## Exercise passage:
*****
For the Birds Radio Program: Avian Spearfishing

Original Air Date: May 8, 1989

The rich history of avian spearfishing is explored in today’s “For the Birds.”

Audio missing


(Recording of a Great Blue Heron)

The season of spearfishing is again upon us. Noble spearfishermen stand along the shores of or glide above the great northern waters of Minnesota and Wisconsin as they have for millions of years. Their patience, cunning, and lightning speed allow them barely enough wins against slippery fish perfectly adapted to their watery world that the spearfishers manage just barely to hold on, while the triumphant fish continue to outnumber their hunters, be they eagles and Osprey wielding spear-like talons, loons and herons with their elegant spears built into their beaks, or human beings wielding hand-held spears.
*****
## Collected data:
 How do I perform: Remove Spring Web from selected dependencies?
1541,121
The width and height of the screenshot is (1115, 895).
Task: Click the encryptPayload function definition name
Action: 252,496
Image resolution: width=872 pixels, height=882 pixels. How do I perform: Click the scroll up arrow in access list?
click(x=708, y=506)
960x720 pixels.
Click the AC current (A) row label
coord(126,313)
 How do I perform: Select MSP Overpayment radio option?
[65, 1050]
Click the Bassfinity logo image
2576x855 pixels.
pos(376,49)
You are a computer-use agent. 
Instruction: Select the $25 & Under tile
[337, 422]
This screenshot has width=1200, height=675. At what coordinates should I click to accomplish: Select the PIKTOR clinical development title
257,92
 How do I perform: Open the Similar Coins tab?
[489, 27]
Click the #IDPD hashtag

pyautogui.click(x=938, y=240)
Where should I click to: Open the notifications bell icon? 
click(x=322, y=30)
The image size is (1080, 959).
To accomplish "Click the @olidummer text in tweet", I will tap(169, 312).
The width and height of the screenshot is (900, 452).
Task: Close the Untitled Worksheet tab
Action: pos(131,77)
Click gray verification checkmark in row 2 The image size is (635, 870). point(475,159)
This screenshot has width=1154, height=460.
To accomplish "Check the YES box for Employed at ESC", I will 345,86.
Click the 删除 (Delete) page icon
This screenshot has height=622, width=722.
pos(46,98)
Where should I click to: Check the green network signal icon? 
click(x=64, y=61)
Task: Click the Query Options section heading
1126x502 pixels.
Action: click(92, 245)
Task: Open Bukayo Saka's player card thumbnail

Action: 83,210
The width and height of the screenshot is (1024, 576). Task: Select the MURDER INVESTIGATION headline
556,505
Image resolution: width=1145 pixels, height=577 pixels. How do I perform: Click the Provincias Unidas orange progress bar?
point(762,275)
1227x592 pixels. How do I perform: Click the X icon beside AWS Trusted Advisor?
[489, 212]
*****
## Task requirements:
1. Answer these about the avian spearfishing text:
(a) What is the original air date given?
(b) What bird is heard in the recording?
(c) Which two states' waters are named?
2. List every hunter that the avian spearfishing text says the fish continue to outnumber.
The collected data has nothing to do with this exercise.

## Your written answers:
1.
(a) May 8, 1989
(b) A Great Blue Heron
(c) Minnesota and Wisconsin

2. eagles, Osprey, loons, herons, human beings